(Records from a data collection)
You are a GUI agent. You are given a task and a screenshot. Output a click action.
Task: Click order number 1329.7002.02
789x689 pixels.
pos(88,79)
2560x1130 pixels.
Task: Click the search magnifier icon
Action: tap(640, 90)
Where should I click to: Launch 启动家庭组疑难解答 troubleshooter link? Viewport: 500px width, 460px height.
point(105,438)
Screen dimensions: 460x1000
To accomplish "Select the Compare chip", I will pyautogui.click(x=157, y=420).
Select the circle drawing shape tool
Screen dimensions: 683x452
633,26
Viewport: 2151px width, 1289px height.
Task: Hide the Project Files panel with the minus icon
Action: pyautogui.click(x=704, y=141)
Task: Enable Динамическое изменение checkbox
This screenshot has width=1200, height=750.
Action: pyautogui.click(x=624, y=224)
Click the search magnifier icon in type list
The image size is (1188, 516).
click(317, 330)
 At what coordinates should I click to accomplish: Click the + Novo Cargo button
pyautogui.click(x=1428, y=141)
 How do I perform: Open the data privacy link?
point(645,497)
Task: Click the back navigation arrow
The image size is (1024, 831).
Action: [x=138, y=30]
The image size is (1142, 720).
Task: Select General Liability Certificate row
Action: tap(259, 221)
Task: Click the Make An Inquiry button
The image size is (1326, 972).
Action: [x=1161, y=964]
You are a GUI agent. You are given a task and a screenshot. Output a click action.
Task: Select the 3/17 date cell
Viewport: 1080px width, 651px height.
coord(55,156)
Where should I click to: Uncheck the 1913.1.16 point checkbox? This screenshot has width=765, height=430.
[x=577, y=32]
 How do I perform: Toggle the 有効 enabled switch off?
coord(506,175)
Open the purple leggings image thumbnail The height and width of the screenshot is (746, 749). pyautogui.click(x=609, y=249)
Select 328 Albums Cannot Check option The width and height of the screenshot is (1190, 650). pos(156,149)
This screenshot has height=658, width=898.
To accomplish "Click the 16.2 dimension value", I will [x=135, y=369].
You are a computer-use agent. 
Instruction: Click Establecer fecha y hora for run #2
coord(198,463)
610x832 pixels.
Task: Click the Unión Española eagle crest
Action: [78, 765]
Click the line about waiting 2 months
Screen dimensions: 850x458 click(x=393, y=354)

■ PROMPT
Starting at the line with "Viewport: 1080px width, 651px height.", copy every line down to the last one above, exactly as written and with nothing else.

■ EXPECTED ANSWER
Viewport: 1080px width, 651px height.
coord(55,156)
Where should I click to: Uncheck the 1913.1.16 point checkbox? This screenshot has width=765, height=430.
[x=577, y=32]
 How do I perform: Toggle the 有効 enabled switch off?
coord(506,175)
Open the purple leggings image thumbnail The height and width of the screenshot is (746, 749). pyautogui.click(x=609, y=249)
Select 328 Albums Cannot Check option The width and height of the screenshot is (1190, 650). pos(156,149)
This screenshot has height=658, width=898.
To accomplish "Click the 16.2 dimension value", I will [x=135, y=369].
You are a computer-use agent. 
Instruction: Click Establecer fecha y hora for run #2
coord(198,463)
610x832 pixels.
Task: Click the Unión Española eagle crest
Action: [78, 765]
Click the line about waiting 2 months
Screen dimensions: 850x458 click(x=393, y=354)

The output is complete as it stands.